A from-scratch EVM built for learning — both Ethereum internals and the Elixir language. Modules are documented with EVM concepts, EIP references, and idiomatic Elixir patterns side by side.
# PUSH1 10, PUSH1 20, ADD, STOP
iex> EEVM.execute(<<0x60, 10, 0x60, 20, 0x01, 0x00>>) |> EEVM.stack_values()
[30]
# Disassemble raw bytecode
iex> EEVM.disassemble(<<0x60, 0x01, 0x60, 0x02, 0x01, 0x00>>)

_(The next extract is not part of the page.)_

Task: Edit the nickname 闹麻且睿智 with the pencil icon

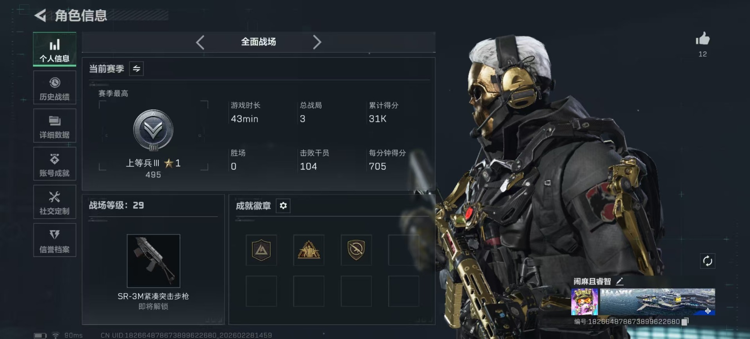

[{0, "PUSH1", "0x01"}, {2, "PUSH1", "0x02"}, {4, "ADD", nil}, {5, "STOP", nil}]| Category | Instructions |
|---|---|
| Arithmetic | ADD MUL SUB DIV SDIV MOD SMOD ADDMOD MULMOD EXP SIGNEXTEND |
| Comparison | LT GT SLT SGT EQ ISZERO |
| Bitwise | AND OR XOR NOT BYTE SHL SHR SAR |
| Crypto | KECCAK256 |
| Stack | POP PUSH0 PUSH1–PUSH32 DUP1–DUP16 SWAP1–SWAP16 |
| Memory | MLOAD MSTORE MSTORE8 MSIZE MCOPY |
| Storage | SLOAD SSTORE TLOAD TSTORE |
| Environment | ADDRESS BALANCE ORIGIN CALLER CALLVALUE CALLDATALOAD CALLDATASIZE CALLDATACOPY CODESIZE GASPRICE RETURNDATASIZE RETURNDATACOPY BLOCKHASH COINBASE TIMESTAMP NUMBER PREVRANDAO GASLIMIT CHAINID SELFBALANCE BASEFEE BLOBBASEFEE BLOBHASH GAS |
| Control Flow | JUMP JUMPI JUMPDEST PC |
| Logging | LOG0 LOG1 LOG2 LOG3 LOG4 |
| System | CREATE CREATE2 CALL CALLCODE DELEGATECALL STATICCALL STOP RETURN REVERT INVALID SELFDESTRUCT |
| Precompiles | ECRECOVER · SHA256 · RIPEMD160 · IDENTITY · MODEXP · BN256 Add/Mul/Pairing · BLAKE2F · KZG Point Eval |
lib/
├── eevm.ex # Public API — execute, disassemble, inspect
└── eevm/
├── executor.ex # Fetch-decode-execute loop (tail-recursive)
├── machine_state.ex # Execution state (PC, stack, memory, gas, status)
├── stack.ex # LIFO stack (1024 depth, uint256 values)
├── memory.ex # Byte-addressable linear memory (sparse storage)
├── storage.ex # Persistent key-value storage (256-bit slots)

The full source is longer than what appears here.